The economics, with honest numbers

From the modeled backtest data we've run with prop firm partners, the typical outcome at month one of a Payout Protection deployment is a 25-40% reduction in aggregate payout liability. The reduction is concentrated almost entirely in the bottom-quartile cohort. The gaming and gambler tier, who see their splits compressed from 80% to 15-35%. The top-quartile cohort actually sees an increase, from 80% to 100%, which is the marketing leverage.

The middle 50% of traders are largely unaffected. Their splits drift in a tight band around the 65-85% range based on individual Quality Score variation. Most middle-tier traders won't notice or care that their split moved from 80% to 78% in one cycle and 82% in the next, especially when their dashboard explains exactly why.

The competitive defensibility is the bigger long-term play. Within 12-24 months of public-tier deployment, prop firms that don't have a skill-measurement engine will face a marketing disadvantage: their flat-80%-to-everyone pitch will read as outdated next to "100% to our top 20%, measured by published 15-metric Quality Score." It's the same dynamic that made flat insurance premiums obsolete once risk-adjusted pricing was widespread. The market converges to the better-defended structure.

The honest part

None of this is magic, and there are three honest caveats. First: Quality Score systems require calibration with each firm's data. The 15 metrics and weights are starting points; real deployment includes a 30-60 day backtest against the firm's historical book to tune the parameters and validate that the rank-ordering of traders matches the firm's own intuition about who their best and worst funded accounts are.

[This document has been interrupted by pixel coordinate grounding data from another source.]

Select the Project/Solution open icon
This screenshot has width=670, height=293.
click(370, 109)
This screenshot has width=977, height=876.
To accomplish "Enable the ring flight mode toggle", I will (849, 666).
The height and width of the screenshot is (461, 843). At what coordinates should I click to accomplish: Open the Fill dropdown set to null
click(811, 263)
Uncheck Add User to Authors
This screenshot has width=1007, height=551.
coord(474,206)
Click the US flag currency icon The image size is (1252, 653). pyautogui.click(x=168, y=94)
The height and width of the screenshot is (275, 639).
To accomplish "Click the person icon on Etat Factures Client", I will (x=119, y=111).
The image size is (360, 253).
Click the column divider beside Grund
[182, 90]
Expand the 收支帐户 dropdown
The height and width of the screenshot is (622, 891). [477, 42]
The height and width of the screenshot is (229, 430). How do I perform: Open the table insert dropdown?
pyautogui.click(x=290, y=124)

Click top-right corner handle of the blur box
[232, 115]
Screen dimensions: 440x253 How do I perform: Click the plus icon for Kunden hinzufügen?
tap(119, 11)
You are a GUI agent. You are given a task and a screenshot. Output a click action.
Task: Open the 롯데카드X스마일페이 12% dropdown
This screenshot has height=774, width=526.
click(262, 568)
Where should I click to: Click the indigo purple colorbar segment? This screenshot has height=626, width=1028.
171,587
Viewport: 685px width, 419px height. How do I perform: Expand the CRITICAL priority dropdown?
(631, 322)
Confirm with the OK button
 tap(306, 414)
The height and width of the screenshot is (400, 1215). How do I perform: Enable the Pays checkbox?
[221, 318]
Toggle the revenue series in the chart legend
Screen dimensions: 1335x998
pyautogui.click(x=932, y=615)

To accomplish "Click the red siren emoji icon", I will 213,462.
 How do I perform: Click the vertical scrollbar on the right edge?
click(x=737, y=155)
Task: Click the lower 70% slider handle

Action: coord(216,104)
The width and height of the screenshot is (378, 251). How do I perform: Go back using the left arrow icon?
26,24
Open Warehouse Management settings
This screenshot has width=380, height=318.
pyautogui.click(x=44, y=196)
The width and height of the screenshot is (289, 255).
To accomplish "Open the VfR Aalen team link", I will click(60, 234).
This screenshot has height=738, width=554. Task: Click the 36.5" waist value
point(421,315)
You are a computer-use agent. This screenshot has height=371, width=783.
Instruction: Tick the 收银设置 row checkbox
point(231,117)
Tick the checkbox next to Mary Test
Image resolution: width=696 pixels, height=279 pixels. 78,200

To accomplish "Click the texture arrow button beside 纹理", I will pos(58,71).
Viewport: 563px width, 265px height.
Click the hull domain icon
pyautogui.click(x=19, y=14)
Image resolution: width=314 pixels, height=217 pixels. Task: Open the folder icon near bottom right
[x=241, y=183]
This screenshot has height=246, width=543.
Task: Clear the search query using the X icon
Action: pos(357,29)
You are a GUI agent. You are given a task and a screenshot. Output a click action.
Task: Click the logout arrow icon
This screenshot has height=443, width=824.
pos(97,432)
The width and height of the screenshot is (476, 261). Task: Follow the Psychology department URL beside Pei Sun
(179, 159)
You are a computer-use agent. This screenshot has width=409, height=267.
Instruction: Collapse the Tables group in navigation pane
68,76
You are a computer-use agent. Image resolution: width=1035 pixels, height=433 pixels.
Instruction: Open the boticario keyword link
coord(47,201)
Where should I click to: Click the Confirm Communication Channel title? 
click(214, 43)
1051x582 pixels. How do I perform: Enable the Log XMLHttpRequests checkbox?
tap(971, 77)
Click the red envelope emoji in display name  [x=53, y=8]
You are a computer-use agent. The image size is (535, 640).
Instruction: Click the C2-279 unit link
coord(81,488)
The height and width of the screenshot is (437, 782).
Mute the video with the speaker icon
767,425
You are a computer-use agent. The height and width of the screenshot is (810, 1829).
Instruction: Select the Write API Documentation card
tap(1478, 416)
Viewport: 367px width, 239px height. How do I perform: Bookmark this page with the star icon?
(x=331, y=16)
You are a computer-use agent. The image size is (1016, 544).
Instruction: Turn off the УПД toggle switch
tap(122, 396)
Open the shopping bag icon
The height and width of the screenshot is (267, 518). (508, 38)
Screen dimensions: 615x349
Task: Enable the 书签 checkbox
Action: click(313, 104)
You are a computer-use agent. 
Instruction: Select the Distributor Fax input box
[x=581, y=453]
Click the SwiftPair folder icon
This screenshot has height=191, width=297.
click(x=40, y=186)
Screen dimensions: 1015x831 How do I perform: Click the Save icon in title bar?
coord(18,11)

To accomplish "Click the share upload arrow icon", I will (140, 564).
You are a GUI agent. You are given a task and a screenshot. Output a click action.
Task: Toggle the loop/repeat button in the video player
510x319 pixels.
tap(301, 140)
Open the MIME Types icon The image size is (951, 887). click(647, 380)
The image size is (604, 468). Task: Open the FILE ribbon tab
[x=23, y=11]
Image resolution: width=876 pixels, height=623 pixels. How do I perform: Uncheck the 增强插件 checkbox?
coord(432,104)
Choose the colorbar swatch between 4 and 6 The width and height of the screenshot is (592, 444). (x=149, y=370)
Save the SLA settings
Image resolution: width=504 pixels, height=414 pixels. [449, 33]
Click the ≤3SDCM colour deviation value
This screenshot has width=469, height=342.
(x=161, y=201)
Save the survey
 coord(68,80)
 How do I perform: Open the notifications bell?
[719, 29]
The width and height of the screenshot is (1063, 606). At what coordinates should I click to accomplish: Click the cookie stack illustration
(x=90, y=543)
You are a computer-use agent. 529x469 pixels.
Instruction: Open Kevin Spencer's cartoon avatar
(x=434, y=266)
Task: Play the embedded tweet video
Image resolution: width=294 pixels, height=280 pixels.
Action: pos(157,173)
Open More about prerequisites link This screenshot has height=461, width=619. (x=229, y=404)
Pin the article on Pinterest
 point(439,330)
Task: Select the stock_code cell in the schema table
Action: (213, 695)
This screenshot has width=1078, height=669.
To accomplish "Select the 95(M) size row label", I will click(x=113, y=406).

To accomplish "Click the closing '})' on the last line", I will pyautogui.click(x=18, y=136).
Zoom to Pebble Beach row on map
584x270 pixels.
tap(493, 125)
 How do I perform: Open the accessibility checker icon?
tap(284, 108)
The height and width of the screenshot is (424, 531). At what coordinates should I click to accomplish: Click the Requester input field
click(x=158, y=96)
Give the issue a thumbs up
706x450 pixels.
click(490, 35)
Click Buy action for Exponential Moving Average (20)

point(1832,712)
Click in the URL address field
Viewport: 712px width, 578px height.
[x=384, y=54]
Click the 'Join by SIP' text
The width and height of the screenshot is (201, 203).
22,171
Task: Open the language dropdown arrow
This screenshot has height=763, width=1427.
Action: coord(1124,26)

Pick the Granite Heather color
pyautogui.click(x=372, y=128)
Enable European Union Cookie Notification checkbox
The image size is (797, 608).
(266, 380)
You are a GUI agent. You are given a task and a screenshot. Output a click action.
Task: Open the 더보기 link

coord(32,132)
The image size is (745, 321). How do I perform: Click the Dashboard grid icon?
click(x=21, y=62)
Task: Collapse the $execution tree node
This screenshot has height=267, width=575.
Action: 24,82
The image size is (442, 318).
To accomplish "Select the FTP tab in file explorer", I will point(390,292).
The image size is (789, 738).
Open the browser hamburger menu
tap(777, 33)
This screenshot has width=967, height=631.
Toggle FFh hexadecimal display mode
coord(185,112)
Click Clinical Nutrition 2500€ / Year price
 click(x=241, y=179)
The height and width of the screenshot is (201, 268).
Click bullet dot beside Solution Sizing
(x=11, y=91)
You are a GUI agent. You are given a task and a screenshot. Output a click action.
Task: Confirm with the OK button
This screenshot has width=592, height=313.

Second: hero-tier marketing requires authenticity. If you publish "top 20% earn 100%" but actually pay 100% to a handful of cherry-picked traders, the system collapses on the first audit. Meritix only works if the math is published and the assignments are auditable. The discipline is keeping the system honest.

Third: this doesn't eliminate the need for traditional risk infrastructure. Toxic-flow detection, position-level monitoring, and platform-level abuse detection still matter. Meritix handles the payout-side liability optimization; it isn't a substitute for live risk surveillance during active trading. The two systems are complementary.

Where to learn more · Payout Protection

Meritix is available as the engine behind Payout Protection, a productized offering inside Arizet's Risk & Compliance suite. The mathematical model, optimization algorithm, and metric specifications are documented in detail on the product page, including the worked optimization example, the multi-account deduplication approach, and the audit-trail architecture that makes every payout cycle reproducible and defensible.

If you operate a prop firm and want to see what Meritix would produce on your actual book (under NDA, against your historical data), reach out at protect@arizet.com. We model the counterfactual liability reduction against your most recent payout cycles and deliver a 20-minute walkthrough with no integration commitment.

The case, summarized

The flat profit split was a reasonable choice when prop firm cohorts were small and trusted. It's the wrong choice for 2026's anonymous, algorithmic, sophisticated cohort. The industry's response (tighter rules and technicality rejections) destroys customer trust faster than it slows the bleed. The real fix is structural: replace the flat split with a skill-weighted split, measured by a transparent multi-metric Quality Score, optimized to hit the firm's target aggregate liability, with the top traders publicly celebrated at 100%.

This is the math that ends the prop firm payout crisis. Meritix is what Arizet calls our implementation of it. Whether you call your customer-facing version the Freedom Challenge or something else, the underlying engine is the durable competitive advantage. The firms that get this right will be the ones that survive the next two years. The firms that keep tightening rules will not.